Terpotong 25 Persen Perunit, BSPS di Muna Menyalahi Aturan Kementerian

Ilustrasi

MUNA, LENTERASULTRA.COM-Bantuan Stimulan Perumahan Swadaya (BSPS) yang diberikan pada masyarakat secara full, hanya cerita manis saja. Buktinya, masyarakat yang mendapatkan bantuan tersebut, anggarannya terpotong hingga mencapai 25 persen. Alasannya, untuk pembayaran pajak dan keuntungan kontraktor. Padahal, dalam aturan Kementerian Pekerjaan Umum dan Perumahan Rakyat (Kemen PUPR) maupun Petunjuk Tehnis (Juknis) telah jelas tak mengatur itu. Makanya, bantuan bedah rumah yang diploting Rp 15 juta perunit tahun 2018, dinilai hanya diatas kertas saja.

Alasan pemotongan itu, adanya pajak 10 persen yang dibebankan pada penerima. Ditambah lagi, pekerjaan yang dipihak ketigakan, mendapatkan keuntungan dari anggaran perunitnya, sebanyak 15 persen. Sementara, Peraturan Pemerintah (PP) nomor 07 tahun 2018 tentang BSPS, tak ada potongan pajak yang dibebankan pada masyarakat.

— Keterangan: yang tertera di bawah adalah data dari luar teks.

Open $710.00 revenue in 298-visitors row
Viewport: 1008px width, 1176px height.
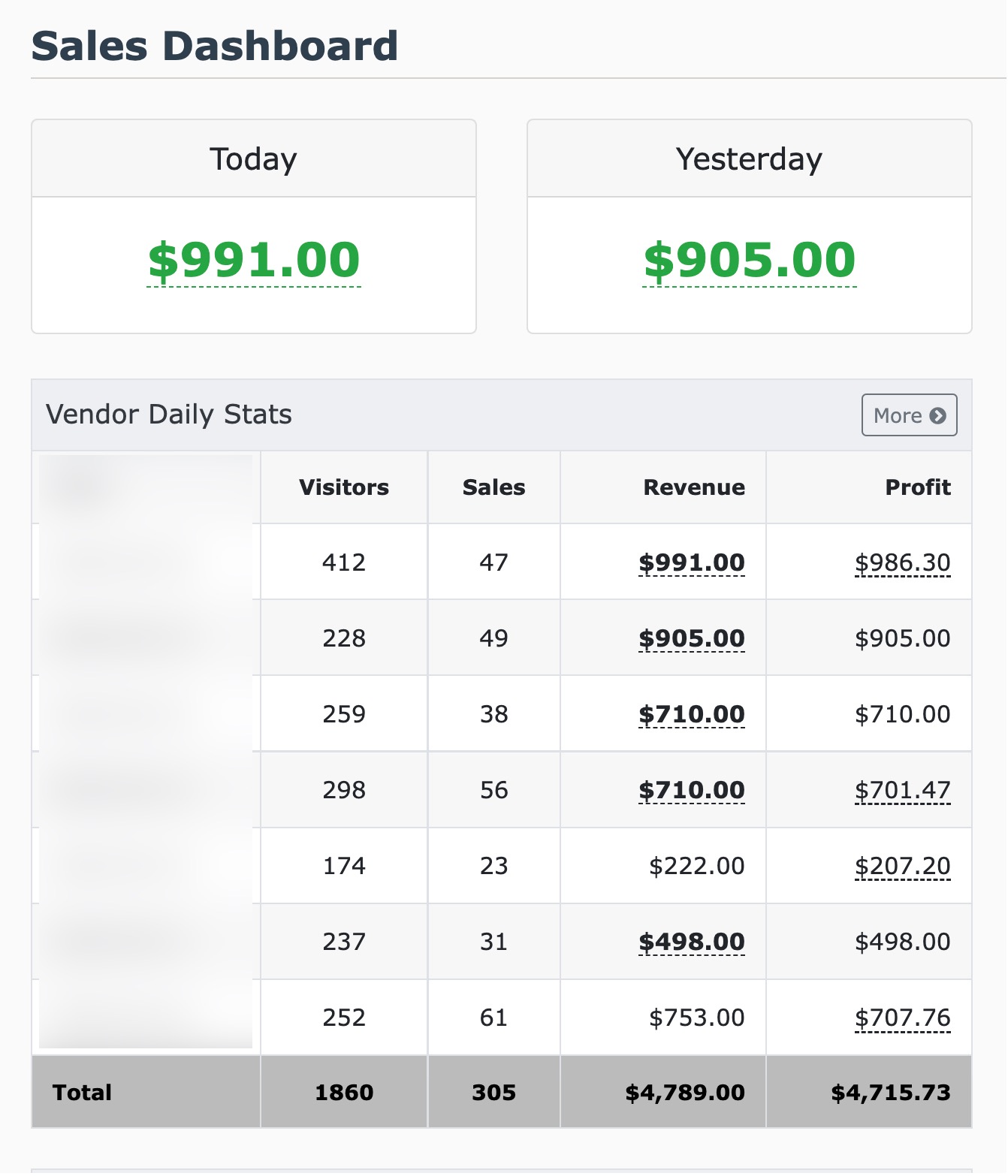[x=691, y=790]
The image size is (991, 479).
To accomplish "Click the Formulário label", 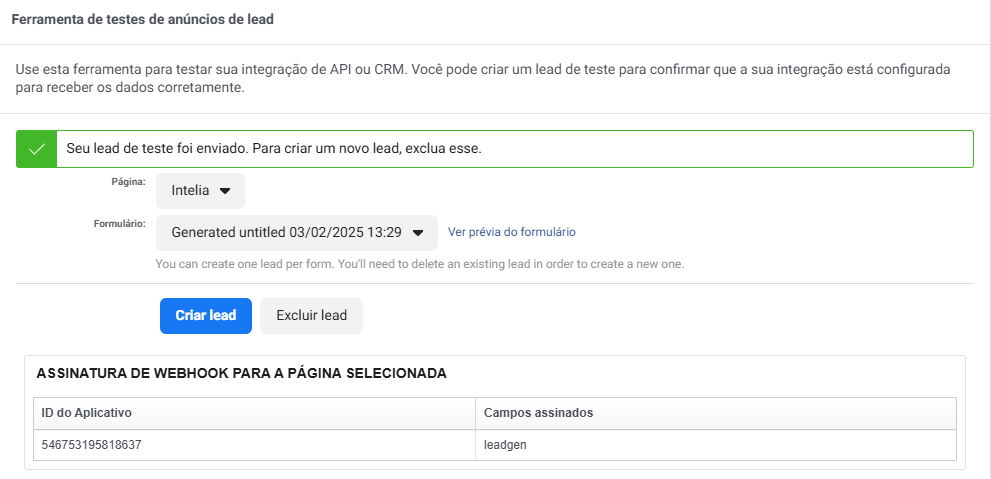I will [x=120, y=223].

“Hanya kejadiannya, ada pemotongan 10 persen dari 15 juta perunit. Setelah ditelusuri pertanyakan diperumahan, program ini dipihak ketigakan. Bahan, kontraktor yang adakan. Kalau bicara kontraktor, bukan saja pajak yang dibayar, tapi ada keuntungan. Baru ambil keuntungan 15 persen. Jadi, kita terima bukan lagi 15 juta,” sorot Ikra warga Kelurahan Raha II usai bertemu Pejabat Pembuat Komitmen (PPK) Dinas Perumahan Muna dikantor Kelurahan Raha II, Senin (12/11).

Meski, penerima mendapatkan bantuan dalam bentuk barang, tak mesti disediakan oleh pihak ketiga. Karena, Petunjuk Tehnis (Juknis) tak menyebut ada pihak ketiga selaku penyedia. Hal itu, dipertegas dalam surat edaran (SE) Direktorat Jenderal Penyedia Perumahan Kementerian PUPR nomor 07 tahun 2018 tentang juknis BSPS tertanggal 3 April 2018. Untuk itu, baik PP maupun aturan Juknis, tak pernah mengatur pihak ketiga termasuk didalamnya pemotongan pajak plus keuntungan.

“Ini cela harus ditelusuri. Kenapa pemerintah dia lakukan itu. Itu tidak boleh. Kalau, pihak ketiga yang menyediakan bahan, artinya bahannya diperdagangkan. Ada keuntungan disana. Harusnya bahannya Rp 60 ribu dinaikkan menjadi Rp 80 ribu. Sama sama, hak-hak kami disunat,” sindirnya.

Ikra juga menjelaskan, BSPS di kecamatan Katobu dilakukan dengan sistem proyek. Menurutnya, juknis dalam hal pengadaan bahan, masyarakat harus membentuk kelompok 10 sampai 20 orang yang diberi rekomendasi oleh pihak PPK, melakukan survei di Toko mana yang bersedia menyediakan bahan sesuai kebutuhan masyarakat. “Harusnya seperti itu. Anehnya, mekanisme diabaikan. Pemerintah menjalankan dalam bentuk proyek dan dilelang. Intinya, BSPS kacau amburadul,” tegasnya.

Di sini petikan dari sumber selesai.